Little is known about the company except that it is developing communications software and tools for social interaction. Ozzie talked earlier this year about how the company, formerly known as Cocomo, will provide backend cloud services.

Ozzie’s Talko team includes co-founder Matt Pope; the two worked together at Groove Networks and Microsoft. Ransom Richardson, who has also worked with Ozzie at Groove and Microsoft, is a part of the executive team, as well.

Ozzie originally gained fame for Lotus Notes, the company he sold to IBM. He later moved on to Microsoft, where he replaced Bill Gates as chief software architect. Ozzie left Microsoft in 2010 in part due to a conflict with Steve Sinofsky, the Microsoft executive who was recently let go as the president of the Windows division.

It looks like Talko will compete in the Mobile Backend as a Service (MBaaS) market. The idea is to remove the complexity for mobile developers so they can focus on developing apps, not setting up the backend environment.

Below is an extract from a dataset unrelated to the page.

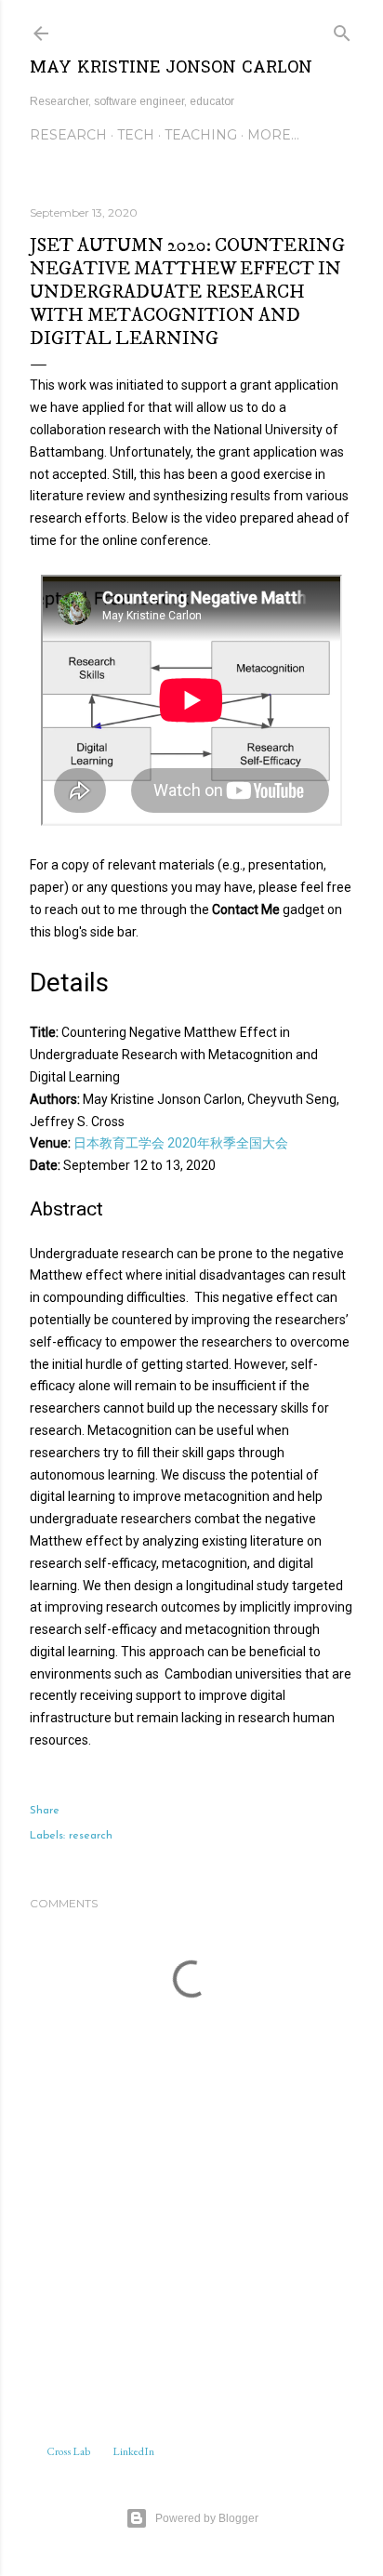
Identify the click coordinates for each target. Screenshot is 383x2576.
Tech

The MBaaS market is a golden niche intended to help customers bridge the solutions of old with the service of this new age of IT. To do that, companies like Kinvey are offering services that do much of the backend work that is often the bane of an organization as it seeks to bridge new and old systems.

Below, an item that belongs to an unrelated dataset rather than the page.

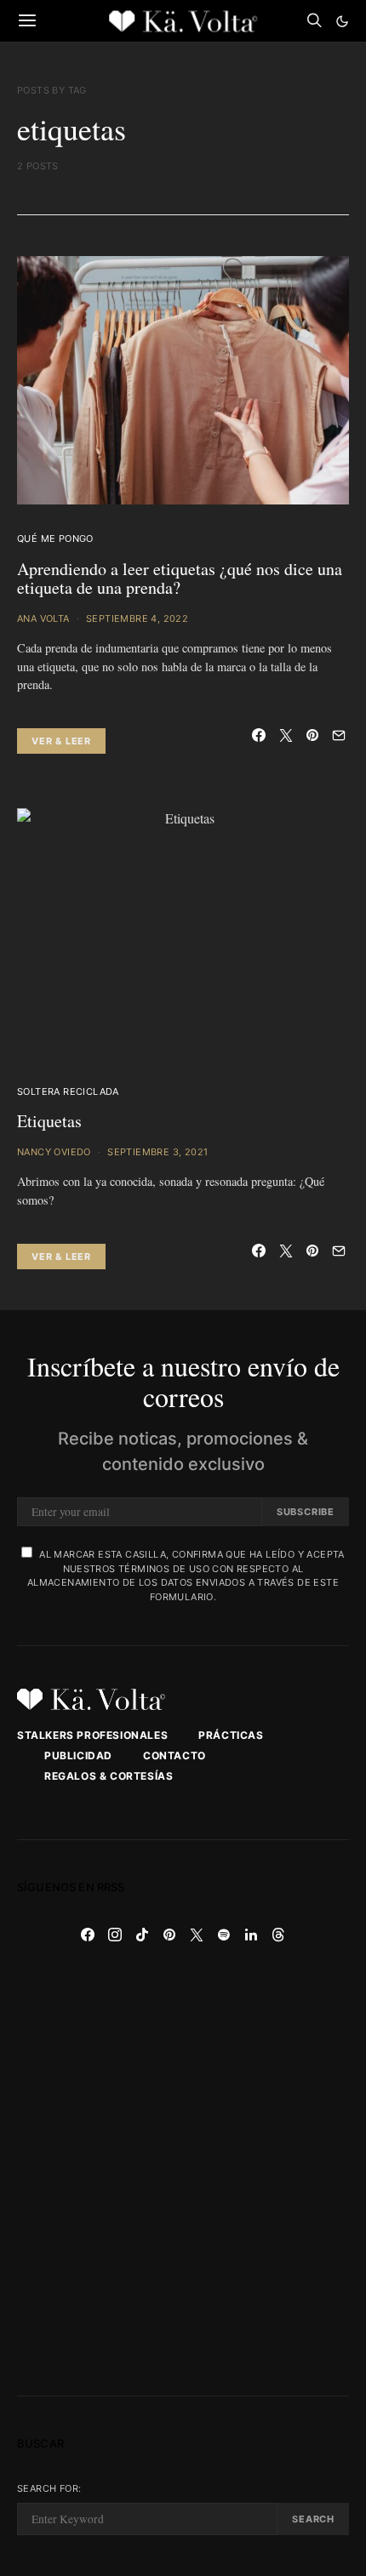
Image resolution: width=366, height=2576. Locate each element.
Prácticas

Kinvey offers its service through an API, which offers a gateway to iOS, Android, and JavaScript libraries that have access to a RESTful app data store, a CDN-enabled large file store, push notifications, geo-queries with third-party points-of-interest data, mobile analytics, backend versioning, user management, and data-level privacy and security access controls.

Parse, Feed Henry, Apigeee and Kii Cloud are some of the other companies that compete in this market.

If indeed Talko does offer a cloud backend then it will have to be an API. It’s a play that makes sense, considering Ozzie and his other co-founders familiarity with legacy, backend systems.